→ **ACTIVITY**
Set down, word for word, the line with "You are a computer-use" and the lines after it through the final line of the data below, without pictures.

[Stored data entries]
▼
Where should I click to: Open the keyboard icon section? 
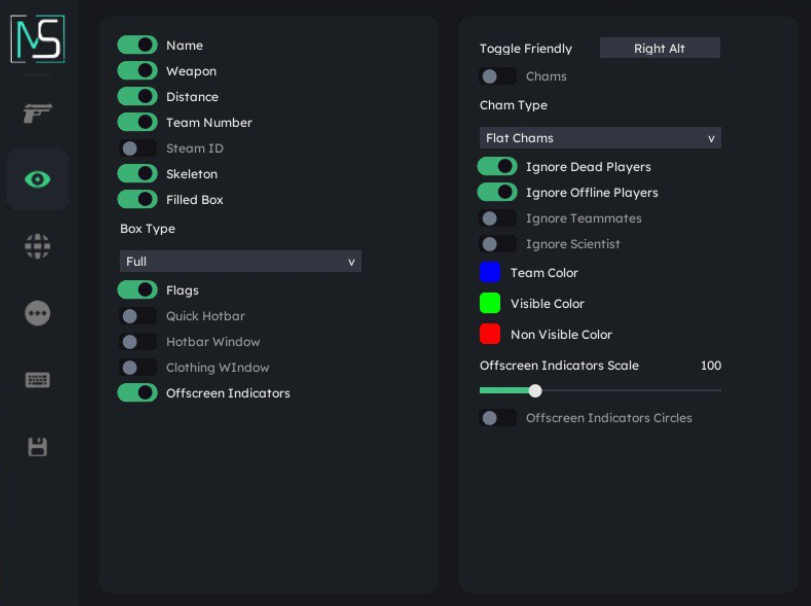pos(38,380)
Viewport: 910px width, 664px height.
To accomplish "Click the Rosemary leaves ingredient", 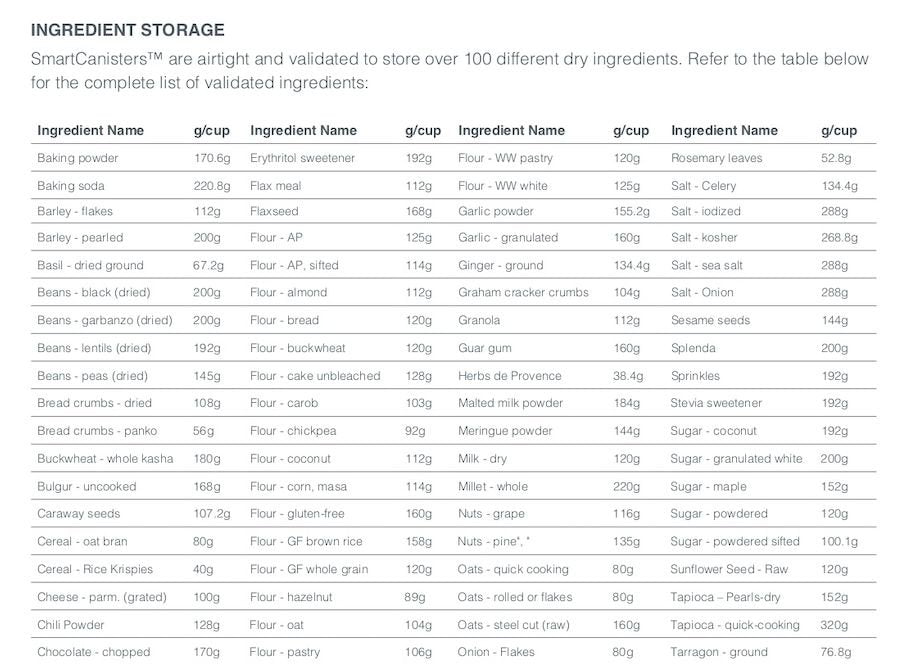I will 716,158.
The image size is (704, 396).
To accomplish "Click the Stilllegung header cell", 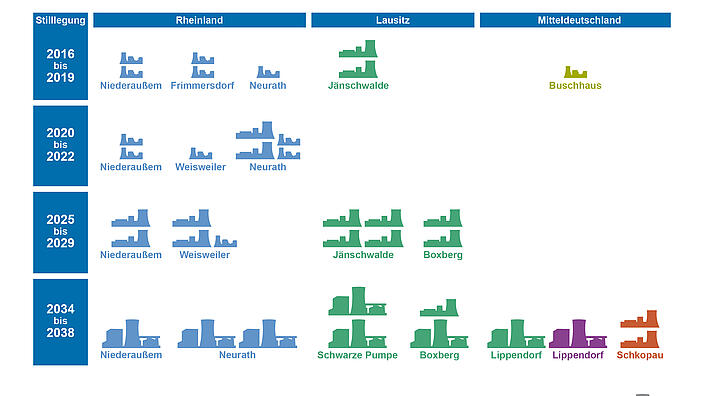I will click(61, 20).
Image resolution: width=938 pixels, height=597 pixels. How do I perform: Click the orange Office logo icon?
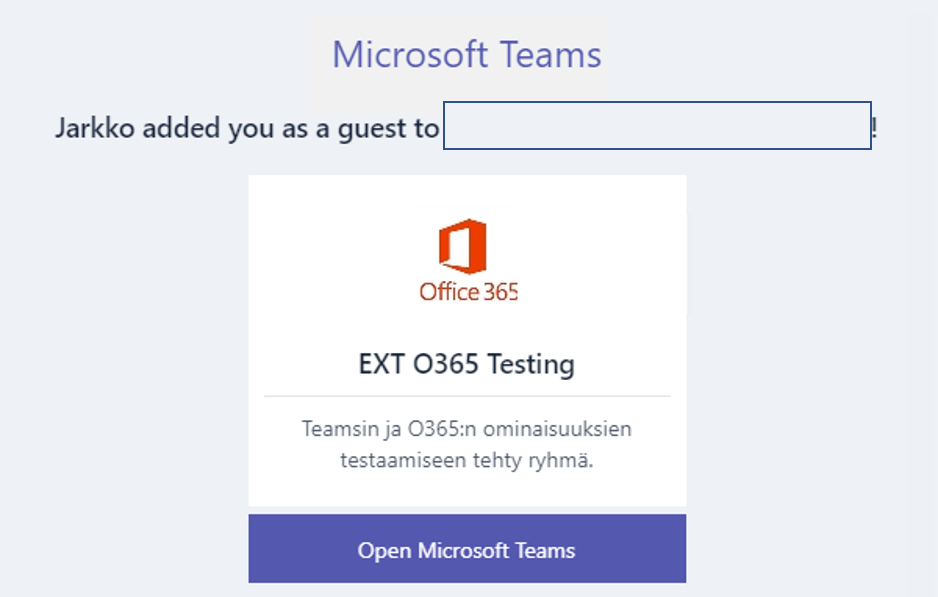pyautogui.click(x=462, y=247)
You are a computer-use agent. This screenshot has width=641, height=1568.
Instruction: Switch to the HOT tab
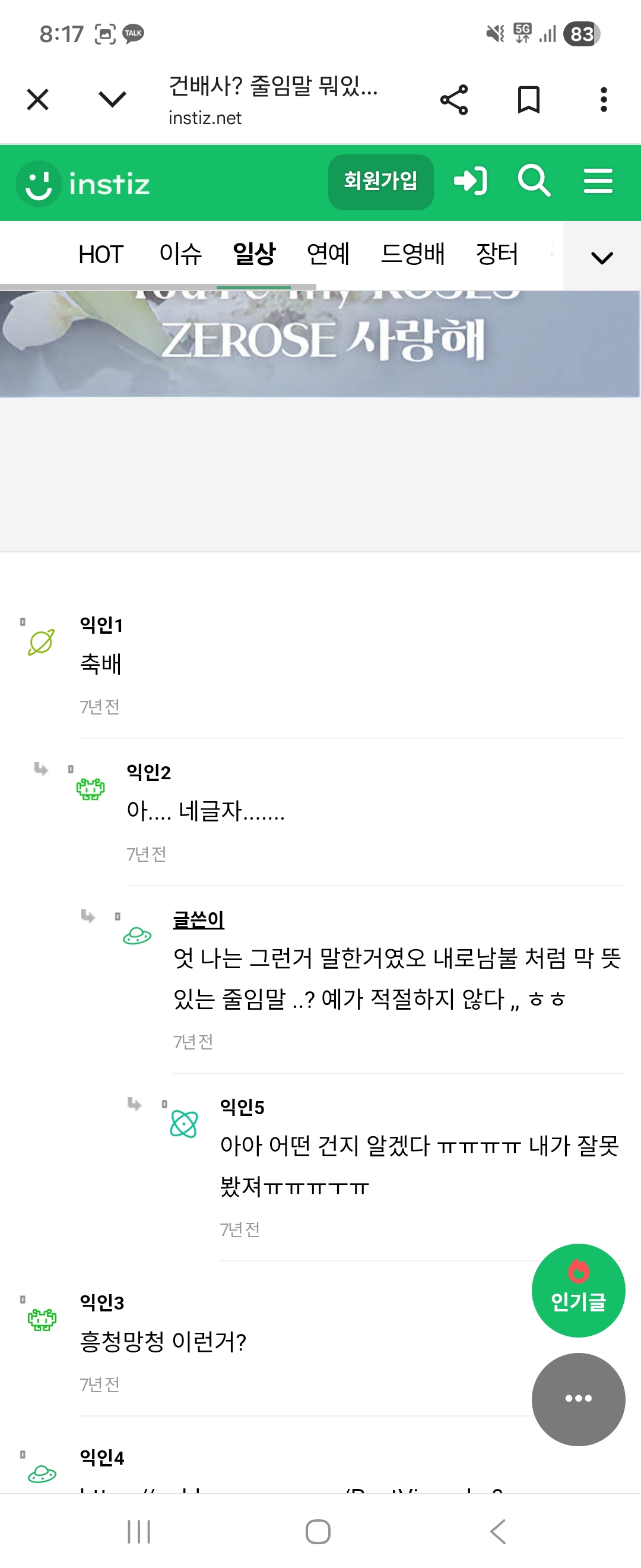[x=101, y=254]
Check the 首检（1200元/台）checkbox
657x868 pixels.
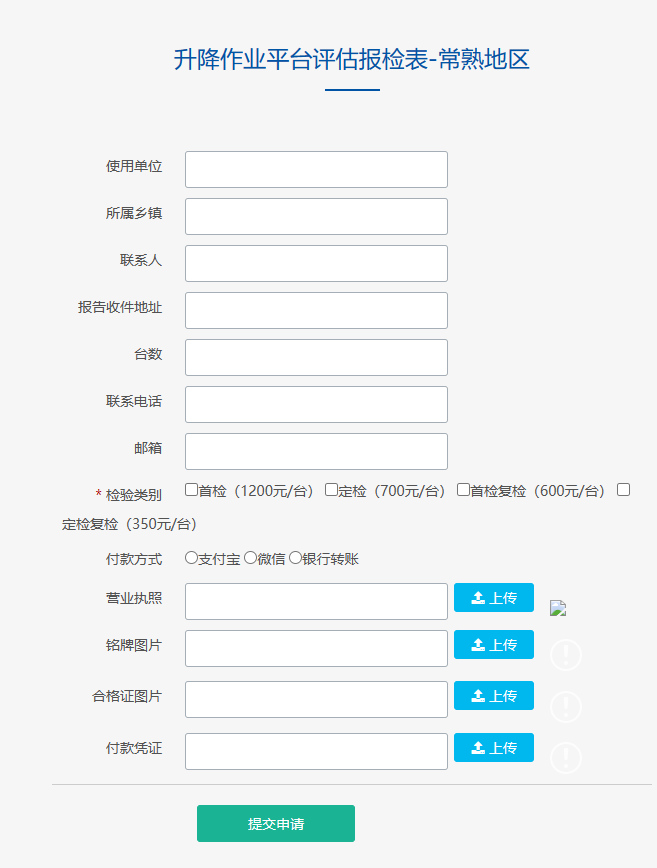[x=192, y=490]
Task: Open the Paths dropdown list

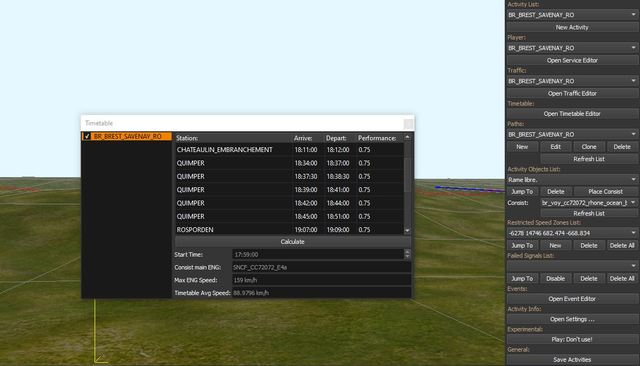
▲
→ **TASK RESPONSE**
You are a computer-use agent. This screenshot has width=641, height=1568.
Instruction: Switch to the HOT tab
[x=101, y=254]
Check the 首检（1200元/台）checkbox
657x868 pixels.
[x=192, y=490]
Task: Open the Paths dropdown list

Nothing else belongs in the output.